Младший Карамазов замер с чайником в руках, недоуменно взглянув на друга. Тот был бледен как полотно, острые глаза сверкали болезненно и не могли сосредоточиться на одном предмете. Неосознанно Петр Степанович постоянно поправлял воротник рубашки, словно что-то затрудняло ему дыхание.
— На кухне? На кухне сейчас разгром, может, я хотя бы сначала приберу немного... — по одному взгляду Алексей понял, что случилось что-то серьезное, требующее обсуждения серьезного и незамедлительного. Такой взгляд он обыкновенно замечал у Ивана перед самым припадком.
— Нет, оставь, оставь как есть. Нам не привыкать, — тихонько хохотнул Верховенский.
— Хорошо, значит, попьем на кухне, — попытался улыбнулся Алеша.
Митя было направился в сторону дверного проема, но воспалённый взгляд Петра Степановича впился ему в лицо.
— Дмитрий Федорович, так вас, кажется, зовут? Не сочтите за грубость, но мне бы хотелось переговорить с вашим братом конфиденциально.
— Что вы, сударь, имеете в виду? — старший Карамазов сложил руки на груди и мрачно посмотрел на гостя.

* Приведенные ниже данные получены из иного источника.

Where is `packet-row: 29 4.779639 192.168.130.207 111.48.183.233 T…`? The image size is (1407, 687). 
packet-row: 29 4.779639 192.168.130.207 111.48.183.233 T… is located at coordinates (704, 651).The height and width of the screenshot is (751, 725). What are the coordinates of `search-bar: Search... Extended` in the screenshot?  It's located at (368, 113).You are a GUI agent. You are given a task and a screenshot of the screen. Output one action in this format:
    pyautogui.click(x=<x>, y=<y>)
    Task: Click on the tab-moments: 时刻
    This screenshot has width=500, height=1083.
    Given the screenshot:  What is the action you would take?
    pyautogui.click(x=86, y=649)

— Я собирался говорить с Алексеем Федоровичем приватно.
— Я его брат, считай, что отец, я хозяин этого дома, и вы не имеете права...

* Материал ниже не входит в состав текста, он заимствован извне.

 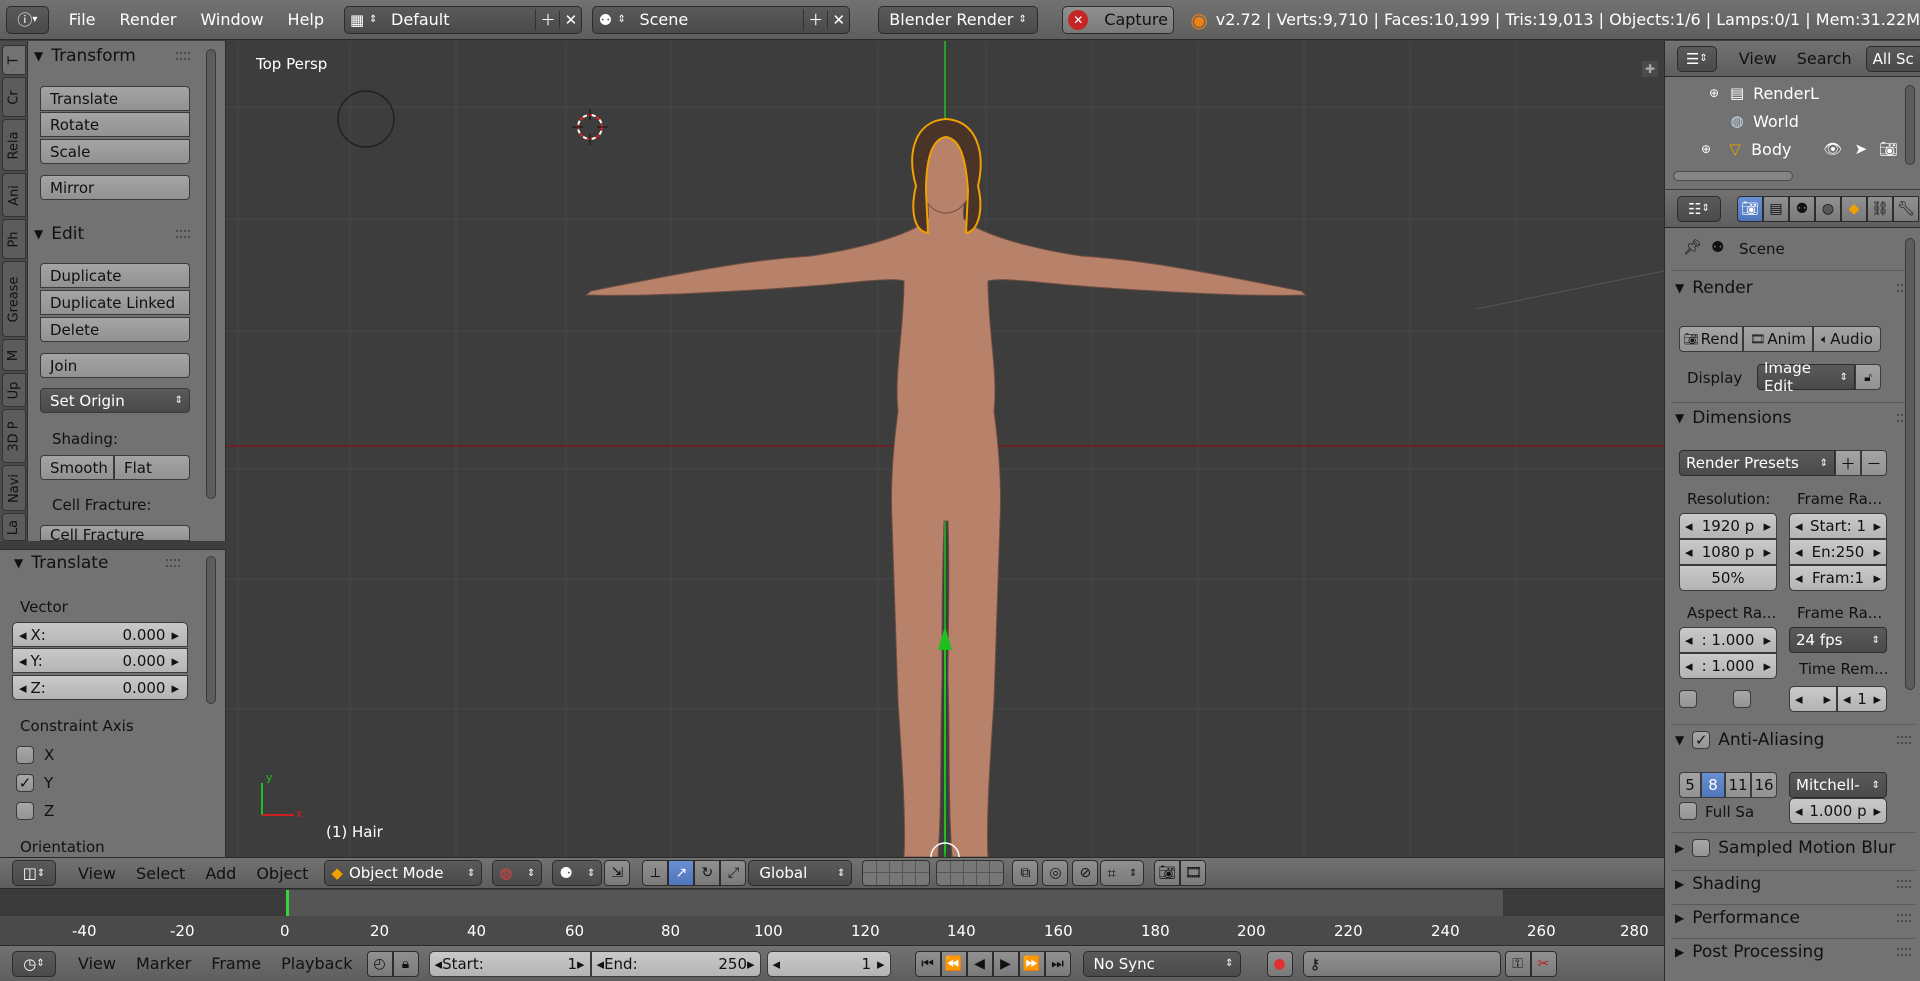 I want to click on display-mode-selector: All Sc, so click(x=1892, y=58).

— Тема нашего разговора вас никоим образом не касается.
Митя вспыхнул от гнева, точно спичка. Казалось, ещё несколько секунд, и он пойдет на Верховенского с кулаками:
— Да кто вы, черт возьми, такой?!
— Митя, я тебя прошу, — тихо, но твердо произнес Алексей. — Прости, Бога ради, если у друга есть ко мне дело, с моей стороны очень большой грубостью будет, если я ему теперь откажу. Поэтому, пожалуйста, не злись.
Митя выдохнул сквозь зубы:
— Мне он не нравится.
— Поверьте, я не нравлюсь далеко не вам одному, — словно невзначай заметил Петр Степанович.
Алешу, кажется, ситуация по-настоящему мучила. Аккуратно похлопав брата по плечу, он пропустил Пьера в кухню и прошел сам.
Верховенский плотно затворил за ними дверь.